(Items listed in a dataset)

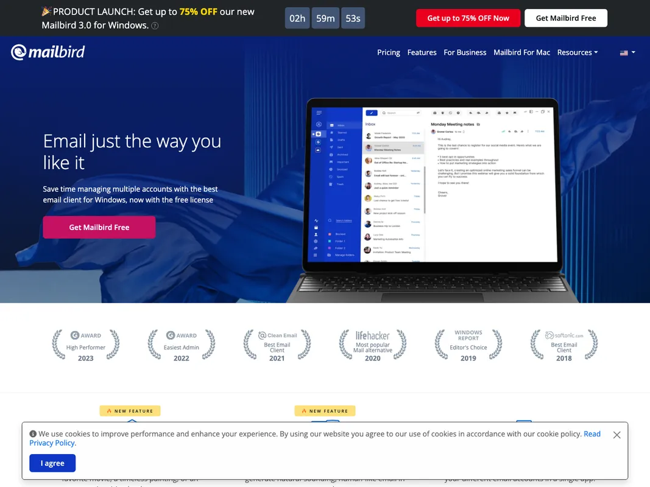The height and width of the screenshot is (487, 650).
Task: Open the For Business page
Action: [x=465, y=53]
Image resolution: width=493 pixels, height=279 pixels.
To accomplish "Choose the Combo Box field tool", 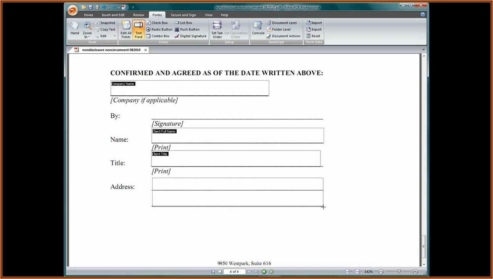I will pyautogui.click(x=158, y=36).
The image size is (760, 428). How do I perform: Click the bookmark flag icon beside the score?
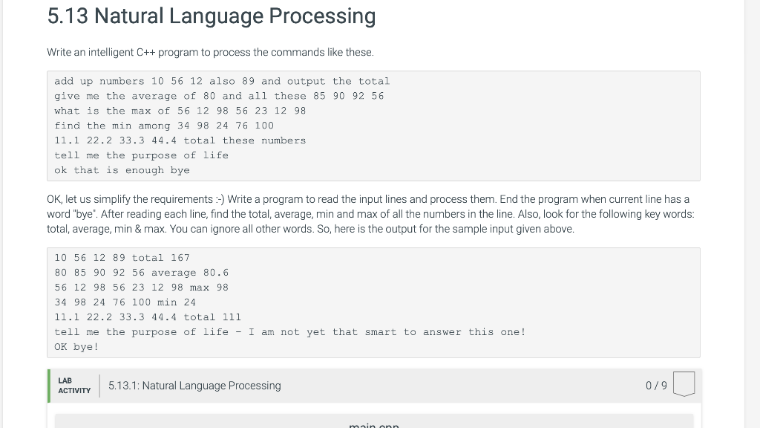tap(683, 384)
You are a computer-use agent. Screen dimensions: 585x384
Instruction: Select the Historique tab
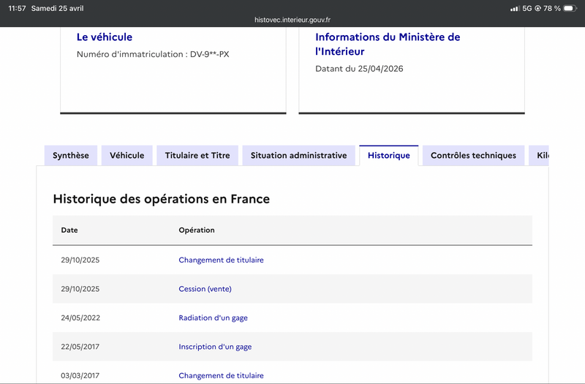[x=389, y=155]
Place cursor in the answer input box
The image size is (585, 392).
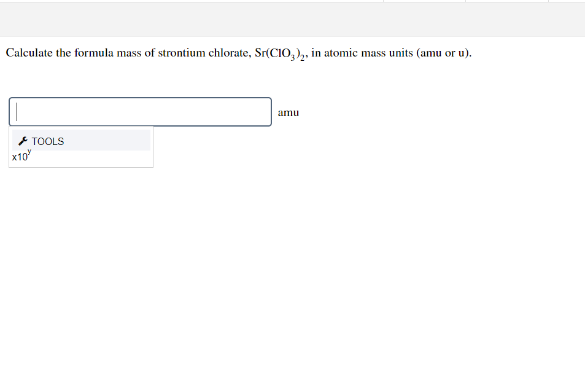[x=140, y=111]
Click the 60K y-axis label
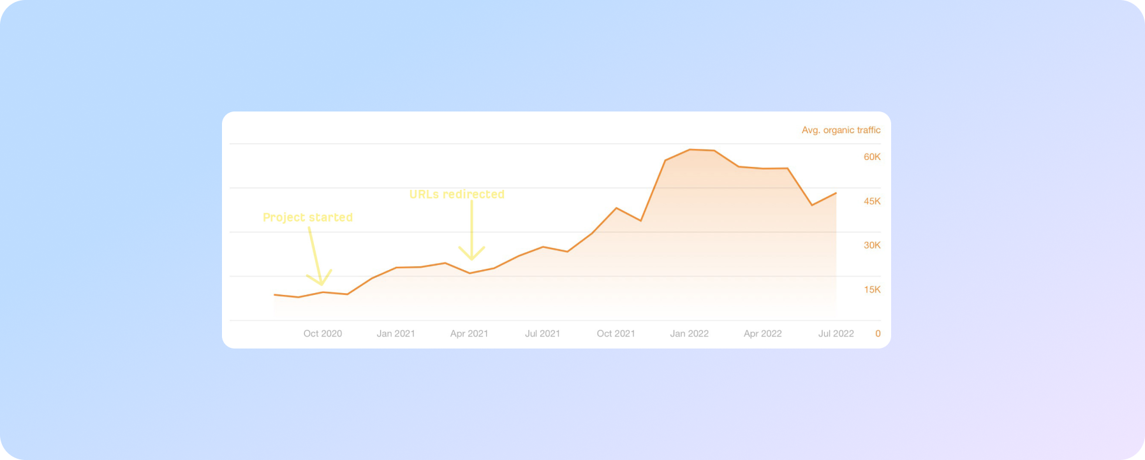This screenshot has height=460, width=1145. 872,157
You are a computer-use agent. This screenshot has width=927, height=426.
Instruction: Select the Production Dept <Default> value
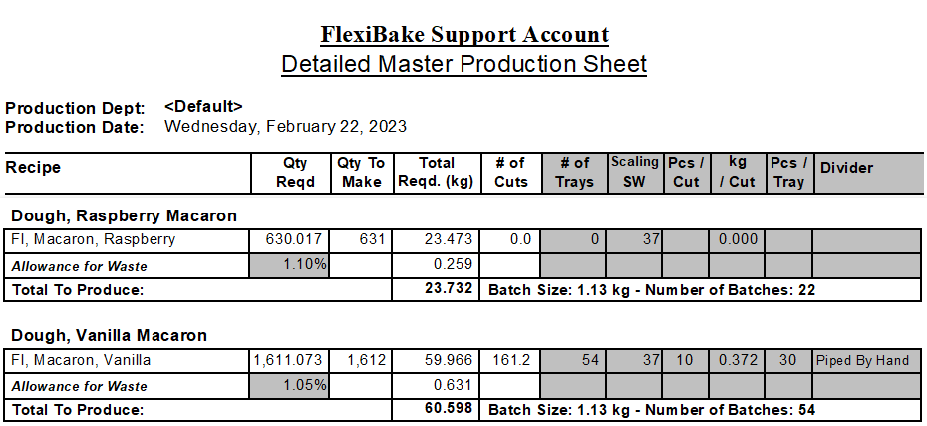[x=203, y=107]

### Aim of the exercise
Every line above from the one with "The image size is (760, 428)." down to the one with "You are a computer-use agent. This" must be written out exactly, and no picture may appear.

### Solution to this task
The image size is (760, 428). How do I perform: Click the bookmark flag icon beside the score?
tap(683, 384)
You are a computer-use agent. Screen dimensions: 585x384
Instruction: Select the Historique tab
[x=389, y=155]
Place cursor in the answer input box
The image size is (585, 392).
[x=140, y=111]
Click the 60K y-axis label
This screenshot has height=460, width=1145. 872,157
You are a computer-use agent. This screenshot has width=927, height=426.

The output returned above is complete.